In other news, I finally finished ‘Look Homeward, Angel’ by Tom Wolfe. I did not enjoy reading the book therefore, I will be switching back to non-fiction. With Christmas approaching I am feeling a strong bout of niggardliness coming on (if you have read the book you won’t be surprised by that word) I sensed this would be an issue now that I am more fiscally aware. I will just have to try and re-program my brain, a seasonal patch back to Self 0.5 when consumption was the well-placed hit that kept me on the ride. This week has been one of the better ones, but if you forced me I could not pin down exactly why that is, my guess would be a sense of progress.
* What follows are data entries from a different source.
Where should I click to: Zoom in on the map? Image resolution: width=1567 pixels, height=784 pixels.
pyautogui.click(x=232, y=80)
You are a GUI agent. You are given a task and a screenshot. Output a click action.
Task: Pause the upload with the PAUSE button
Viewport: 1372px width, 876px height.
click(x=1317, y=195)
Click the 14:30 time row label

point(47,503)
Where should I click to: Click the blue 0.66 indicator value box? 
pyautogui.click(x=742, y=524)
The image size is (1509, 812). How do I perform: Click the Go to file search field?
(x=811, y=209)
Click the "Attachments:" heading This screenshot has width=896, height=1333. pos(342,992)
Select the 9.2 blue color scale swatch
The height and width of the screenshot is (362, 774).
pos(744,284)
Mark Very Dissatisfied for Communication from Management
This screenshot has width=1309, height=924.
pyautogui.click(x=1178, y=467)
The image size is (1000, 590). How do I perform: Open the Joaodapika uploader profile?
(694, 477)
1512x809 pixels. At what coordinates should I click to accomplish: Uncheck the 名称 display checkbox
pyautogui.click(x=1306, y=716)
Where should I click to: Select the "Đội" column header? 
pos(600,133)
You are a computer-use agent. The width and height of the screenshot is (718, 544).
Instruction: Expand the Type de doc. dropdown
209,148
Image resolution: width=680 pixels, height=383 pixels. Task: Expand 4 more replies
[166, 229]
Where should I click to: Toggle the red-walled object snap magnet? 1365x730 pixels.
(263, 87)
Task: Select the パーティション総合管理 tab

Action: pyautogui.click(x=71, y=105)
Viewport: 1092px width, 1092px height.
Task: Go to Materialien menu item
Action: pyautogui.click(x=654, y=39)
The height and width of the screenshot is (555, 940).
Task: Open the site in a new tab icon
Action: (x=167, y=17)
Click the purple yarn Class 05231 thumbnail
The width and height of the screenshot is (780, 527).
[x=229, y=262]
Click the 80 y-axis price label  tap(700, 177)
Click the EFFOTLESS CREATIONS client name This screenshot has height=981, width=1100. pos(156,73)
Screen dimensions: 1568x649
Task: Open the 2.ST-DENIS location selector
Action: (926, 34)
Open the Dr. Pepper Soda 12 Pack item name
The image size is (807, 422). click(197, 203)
I earned £5 this week for being a participant in a psychology experiment; the true meaning of the study has eluded me, but the task was related to finding smiling faces among other facial expressions and then hitting the appropriate button upon seeing a smiling face. Half an hour of being a lab rat; £5 tacked on to my net-worth, I’ll take that over a real job all day long.

Next week presents us with a plethora of Christmas parties, my first exposure to partying with academics, into the fray we go! I am also going back to the lab to correct some of the work that was brought up in the lab meeting; the meeting was very productive. Another reason for getting back into the lab is that I am tired of staring at my computer screen. I’m running out of steam for this week’s post and am trying to wrap up. Choose a blog. Choose an error. Choose to work 9-5 as anonymous desk flesh because you’re too scared to do anything else. Choose to be like everyone else. Choose a mortgage. Choose a cat or dog, or both. Choose consumerism and a life filled with debt. Choose to read something else, by someone who can actually write. Don’t choose anything; rise with the tide and have your life be dictated by circumstance, there are no right answers.

P.S. I wasn’t high while writing this: I watched Transpotting2 last night.